Go Back
Print
creamy vegan mac n' cheese

Creamy Vegan Mac n' Cheese

A gooey and ultra-creamy cashew-based vegan cheese sauce with a hint of smokiness.

Course Main Course
Keyword coconut bacon, vegan dinner recipe, vegan mac n' cheese
Prep Time 10 minutes
Cook Time 20 minutes
Total Time 30 minutes
Author Taavi Moore

Ingredients

(Optional) Coconut Bacon

  • 1 cup coconut flakes
  • 1 tbsp tamari or low-sodium soy sauce
  • ¼ tsp liquid smoke
  • ¼ tsp smoked paprika

Mac n' Cheese

  • 1 cup (145g) raw cashews, soaked in boiling water for 30 minutes
  • 3 baby gold potatoes, peeled and cubed (~10 oz)
  • 2 carrots, roughly chopped (~6.5 oz)

List of tasks:
**A)** Reproduce the part of the vegan mac n' cheese recipe starting with "Ingredients" and going on through "cubed (~10 oz)", word for word.
**B)** In the vegan mac n' cheese recipe, condense the ingredient block that begins "(Optional) Coconut Bacon" into one sentence, keeping every ingredient and amount.
The material that comes after the vegan mac n' cheese recipe is separate from it.

Data:
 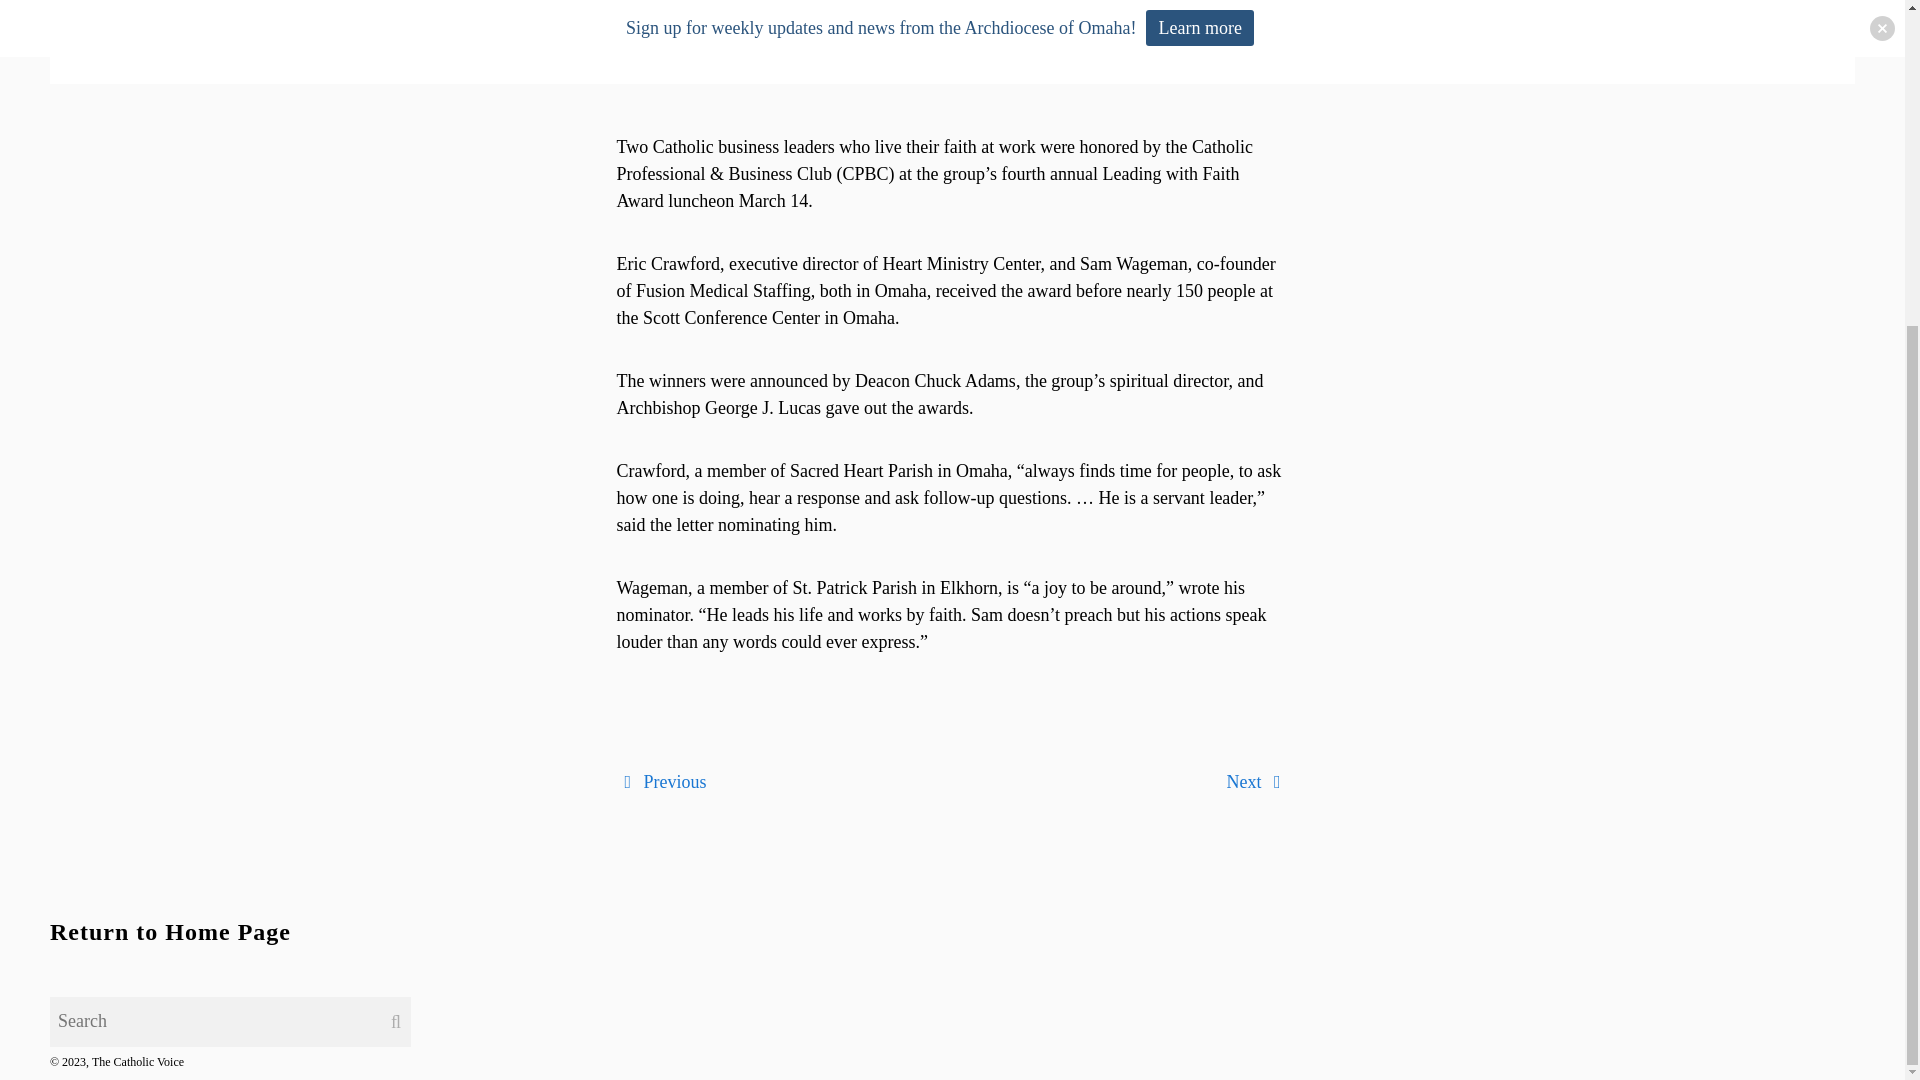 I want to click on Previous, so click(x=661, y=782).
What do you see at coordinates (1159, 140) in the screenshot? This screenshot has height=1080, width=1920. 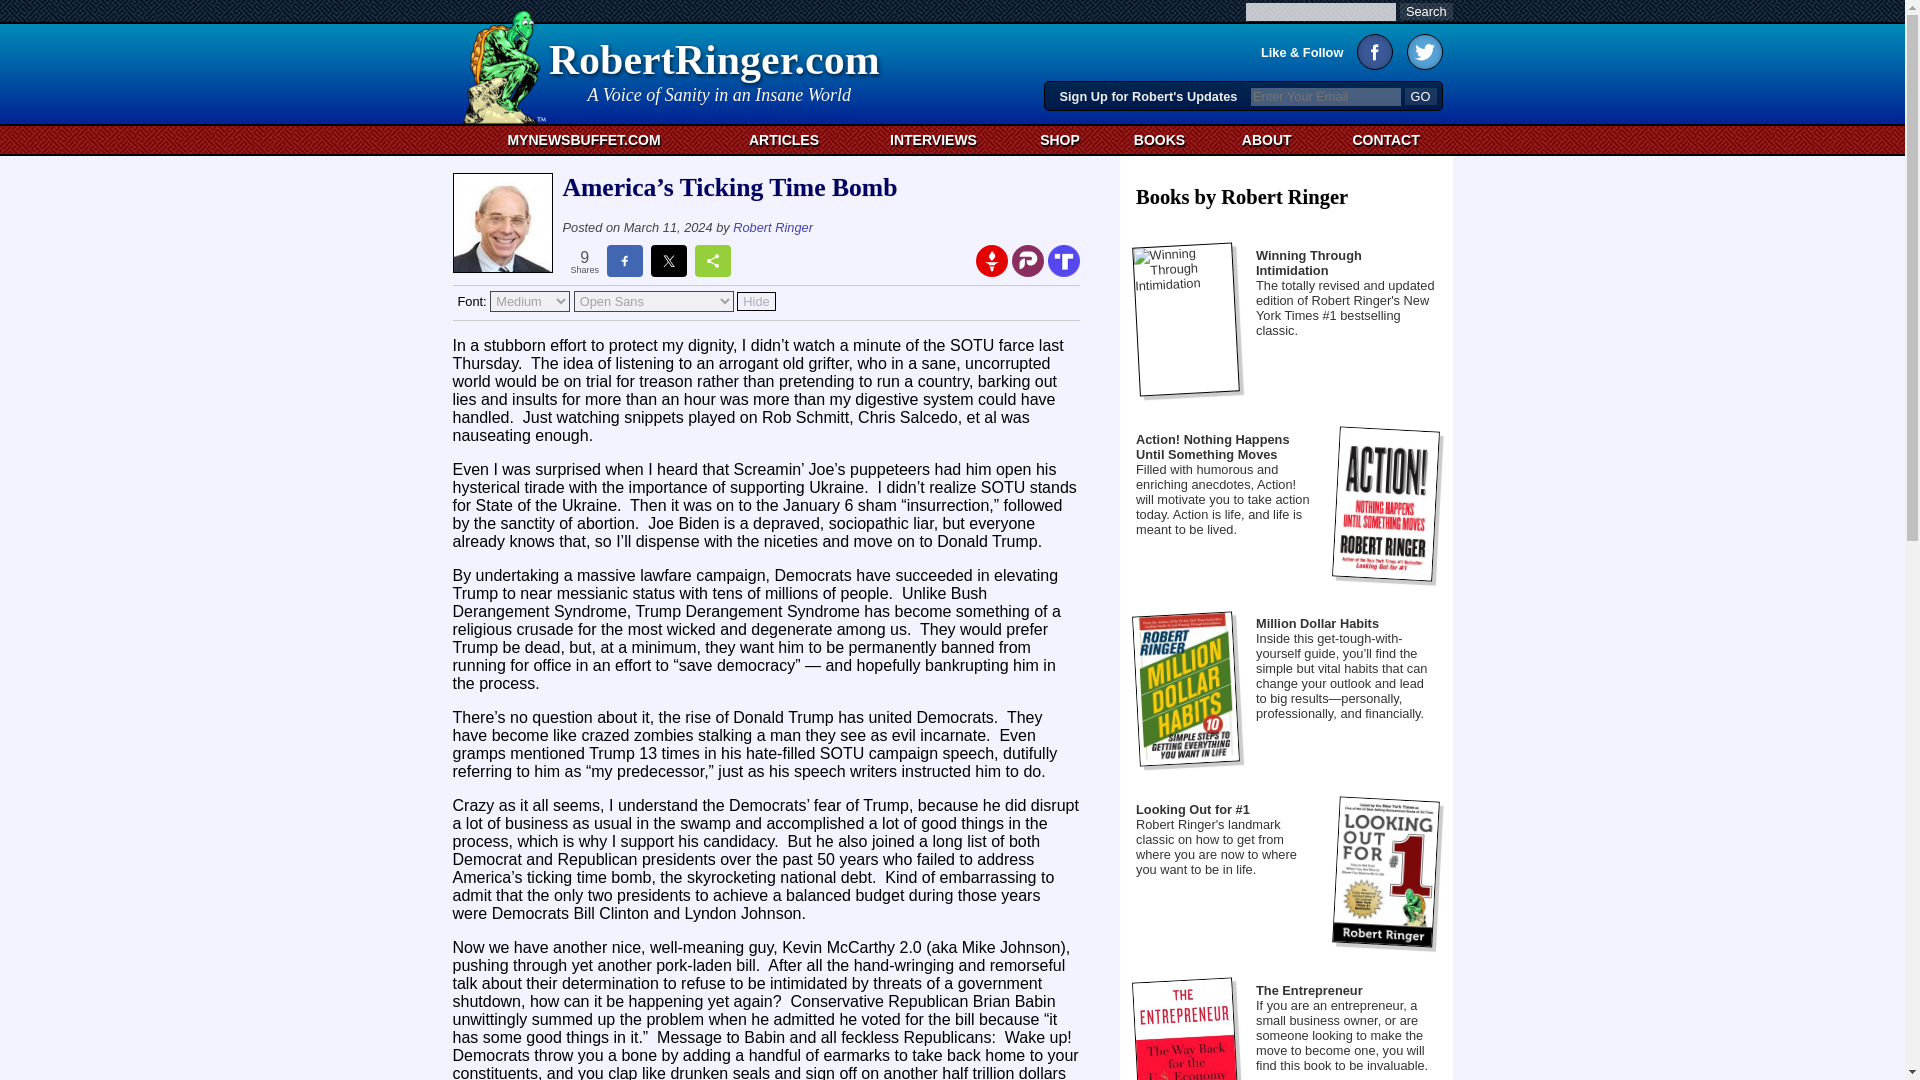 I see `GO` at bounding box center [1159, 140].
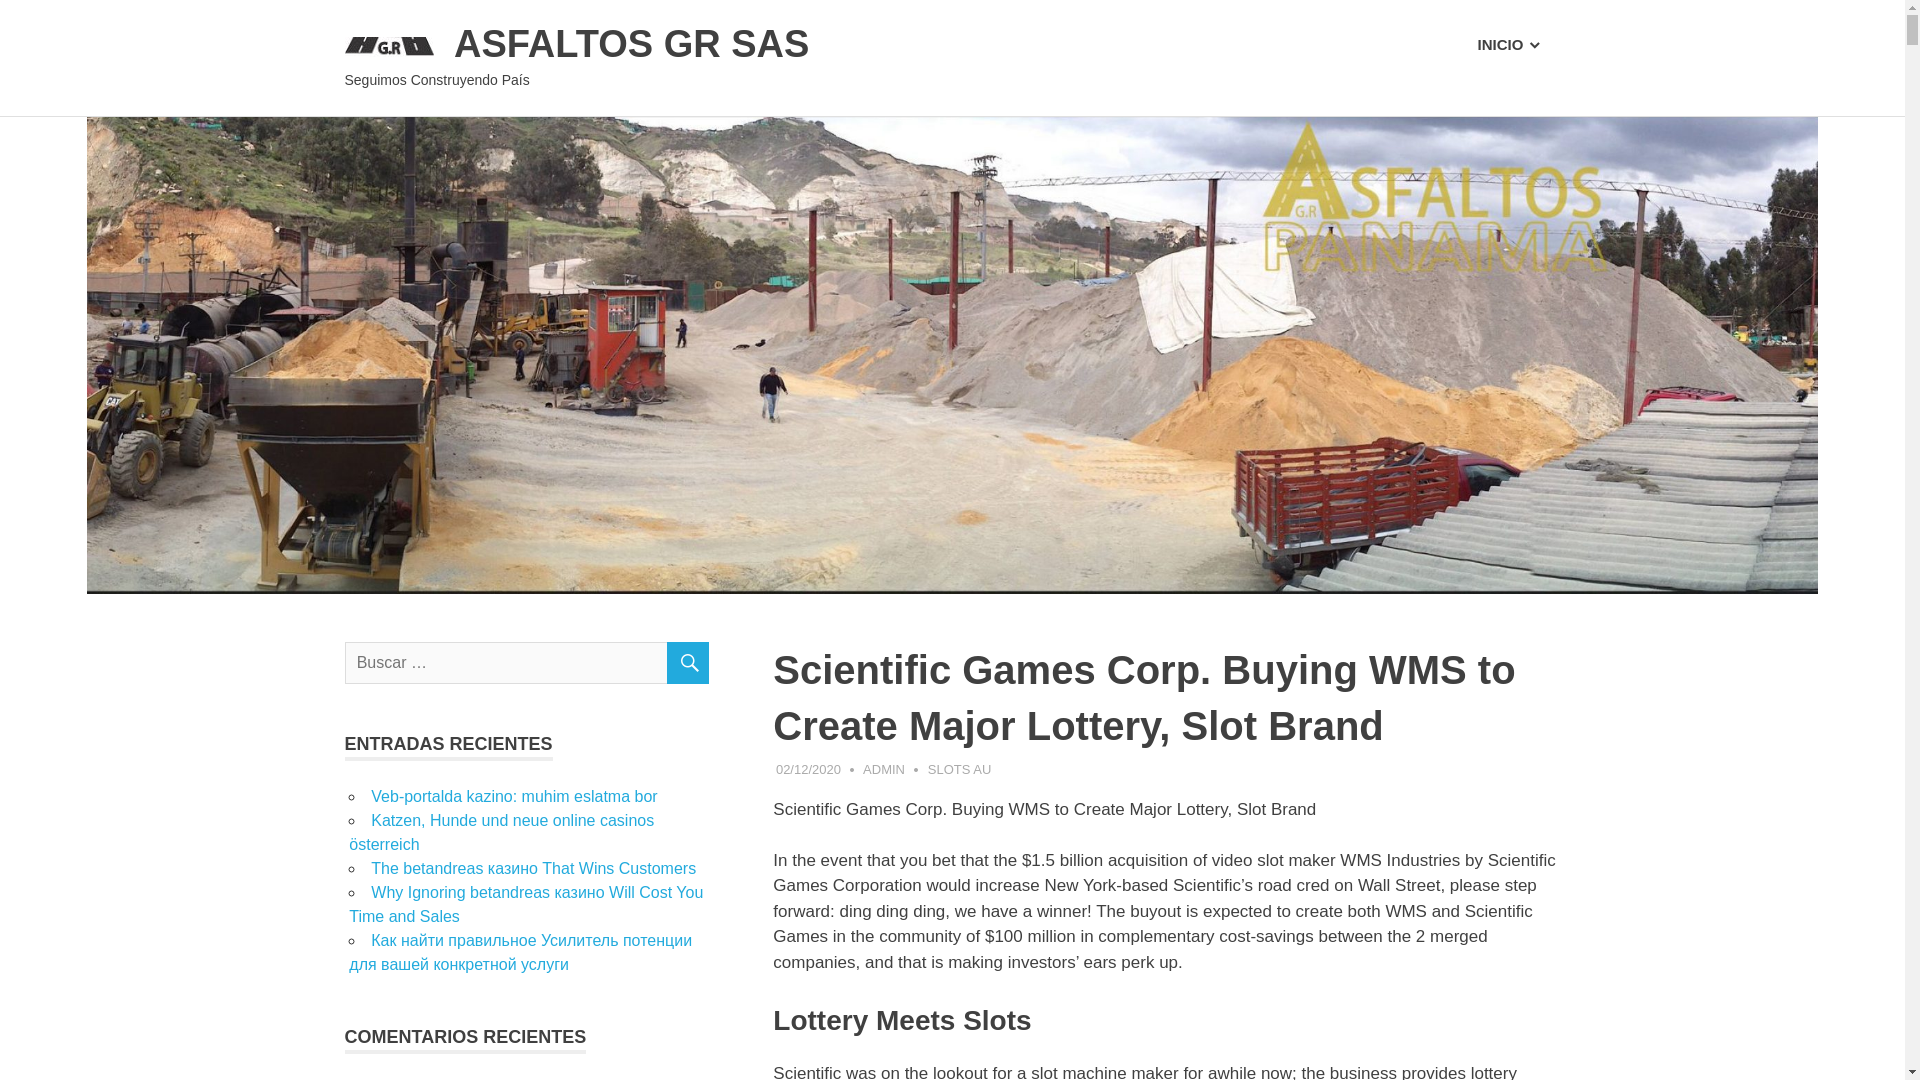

Replies:
**A)**
Ingredients

(Optional) Coconut Bacon

  • 1 cup coconut flakes
  • 1 tbsp tamari or low-sodium soy sauce
  • ¼ tsp liquid smoke
  • ¼ tsp smoked paprika

Mac n' Cheese

  • 1 cup (145g) raw cashews, soaked in boiling water for 30 minutes
  • 3 baby gold potatoes, peeled and cubed (~10 oz)

**B)** The optional coconut bacon calls for 1 cup coconut flakes, 1 tbsp tamari or low-sodium soy sauce, ¼ tsp liquid smoke and ¼ tsp smoked paprika.